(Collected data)
****************************************
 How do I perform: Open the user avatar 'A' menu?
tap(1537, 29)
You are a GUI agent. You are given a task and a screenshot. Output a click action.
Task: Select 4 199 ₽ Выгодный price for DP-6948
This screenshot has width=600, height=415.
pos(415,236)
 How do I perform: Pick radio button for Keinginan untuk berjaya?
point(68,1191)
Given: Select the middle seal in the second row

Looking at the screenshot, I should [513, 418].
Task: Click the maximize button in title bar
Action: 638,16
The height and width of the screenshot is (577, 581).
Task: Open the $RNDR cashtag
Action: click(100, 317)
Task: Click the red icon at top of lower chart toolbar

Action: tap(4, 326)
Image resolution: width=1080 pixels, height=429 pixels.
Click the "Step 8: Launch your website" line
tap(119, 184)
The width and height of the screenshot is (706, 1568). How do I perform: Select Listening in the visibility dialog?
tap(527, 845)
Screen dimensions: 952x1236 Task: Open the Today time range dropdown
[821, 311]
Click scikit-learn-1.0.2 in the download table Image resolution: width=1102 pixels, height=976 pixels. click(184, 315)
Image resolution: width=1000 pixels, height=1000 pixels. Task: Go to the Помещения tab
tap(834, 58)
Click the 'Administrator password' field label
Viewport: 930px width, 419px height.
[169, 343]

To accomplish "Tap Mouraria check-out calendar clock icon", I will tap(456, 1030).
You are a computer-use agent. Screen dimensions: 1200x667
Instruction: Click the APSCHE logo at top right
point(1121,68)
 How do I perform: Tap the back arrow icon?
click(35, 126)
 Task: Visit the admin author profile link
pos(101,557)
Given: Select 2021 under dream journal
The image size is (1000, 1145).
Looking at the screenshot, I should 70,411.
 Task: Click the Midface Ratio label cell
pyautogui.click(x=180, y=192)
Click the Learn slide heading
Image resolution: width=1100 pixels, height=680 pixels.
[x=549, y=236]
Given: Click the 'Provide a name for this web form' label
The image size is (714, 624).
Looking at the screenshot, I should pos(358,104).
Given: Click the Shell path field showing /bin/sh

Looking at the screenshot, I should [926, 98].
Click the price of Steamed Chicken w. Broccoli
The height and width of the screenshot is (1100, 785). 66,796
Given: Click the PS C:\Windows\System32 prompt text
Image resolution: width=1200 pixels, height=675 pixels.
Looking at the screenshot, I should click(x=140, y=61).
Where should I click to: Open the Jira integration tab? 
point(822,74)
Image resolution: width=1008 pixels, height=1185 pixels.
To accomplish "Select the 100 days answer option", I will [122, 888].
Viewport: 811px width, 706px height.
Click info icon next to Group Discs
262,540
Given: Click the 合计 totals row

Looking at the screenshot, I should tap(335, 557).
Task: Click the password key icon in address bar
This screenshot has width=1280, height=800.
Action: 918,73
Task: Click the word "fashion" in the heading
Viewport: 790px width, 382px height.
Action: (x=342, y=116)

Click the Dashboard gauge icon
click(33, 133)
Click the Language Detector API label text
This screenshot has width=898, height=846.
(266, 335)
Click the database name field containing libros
****************************************
**Exercise requirements**
Lines above that have "will": copy each of them.

**Problem solution**
To accomplish "Tap Mouraria check-out calendar clock icon", I will tap(456, 1030).
To accomplish "Select the 100 days answer option", I will [122, 888].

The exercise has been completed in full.